3. Плотин и Парменид

Если Плотин не упоминает Ксенофана, ни Зенона Элейца, ни Мелисса, то Парменид, как это естественно ожидать ввиду знаменитого учения Парменида о бытии, встречается у Плотина достаточно часто. Знаменитый тезис Парменида (В 3) о том, что "мышление и бытие одно и то же", у Плотина приводится целых пять раз (V 9, 5, 29-30; I 4, 10, 5; VI 8, 17; III 8, 8, 8; VI 7, 41,81), и притом в первом случае буквально.
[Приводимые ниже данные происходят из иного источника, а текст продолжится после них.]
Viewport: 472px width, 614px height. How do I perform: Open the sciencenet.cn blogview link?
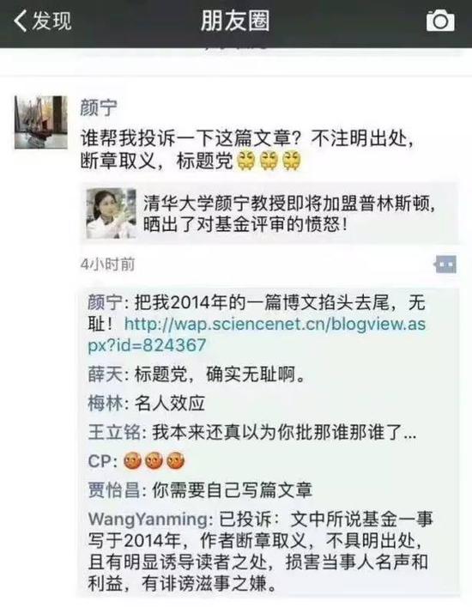(x=257, y=335)
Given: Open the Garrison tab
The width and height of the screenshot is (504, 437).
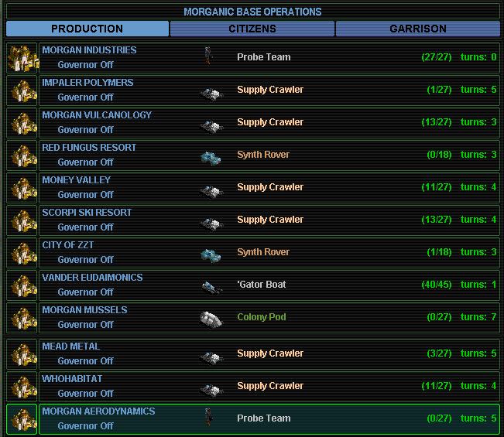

Поэму Парменида о неподвижном, бесформенном и бесконечном бытии (В 8) Плотин местами буквально, а местами не буквально цитирует не менее 10 раз (III 7, 5, 21; III 7, 11, 3-4; V 1, 8, 22; VI 4, 4, 25; VI 6, 18, 42; IV 3, 5, 5-6; VI 4, 4, 24-25; V 1, 8, 18; III 7, 13, 50; V 1, 8, 20). Само собой разумеется, что как вечное становление Гераклита, так и вечная неподвижность бытия у Парменида безусловно соответствуют центральной доктрине Плотина. Плотин приписывает тому Пармениду, которого Платон изображает в диалоге, три основных начала (V 1, 8, 27). Но это уже необходимо считать преувеличением, поскольку и у самого-то Платона эти три ипостаси даны в весьма разбросанном виде, а реальный исторический Парменид и вовсе этого не касался

4. Плотин и Анаксагор

Плотину (V 3, 2, 22), конечно, было прекрасно известно учение Анаксагора (А 15, В 12) о чистом и несмешанном Уме, а также его учение (В 1) о частицах, бесконечных и по своей малости и по своему множеству (II 4, 7, 1-2; V 3, 15, 21; V 8, 9, 3; V 9, 6, 3; VI 5, 5, 4; VI 5, 6, 3; VI 6, 7, 4). Анаксагор (В 12) рисует целую картину того, как вначале все было вместе и нераздельно, как чистый и беспримесный Ум стал приводить хаотически разбросанные частицы бытия в упорядоченное и, в частности, круговое движение, как все частицы, будучи различны между собою, отождествлялись в Уме и как из этого воздействия Ума на хаотическую материю возник космос. Несомненно, и эта вся картина мирообразования не только знакома Плотину, но в целом ряде текстов он прямо воспроизводит ее в очень близких и даже буквальных выражениях (V 1, 8, 4-5; V 1, 9, 1; V 3, 3, 44). В кратчайшей, форме учение о происхождении вещей из отдельных элементов у Анаксагора и Демокрита (59 А 54) тоже целиком повторяется у Плотина (II 6, 1, 6), как и учение Анаксагора (А 20 b) о центральном положении частиц в космосе (IV 4, 30, 19). Из этих материалов видно, что Плотин, в учении об Уме в основном использовавший Аристотеля, отнюдь не пренебрегал также и Анаксагором, который был основоположником всего этого учения об Уме задолго до Аристотеля.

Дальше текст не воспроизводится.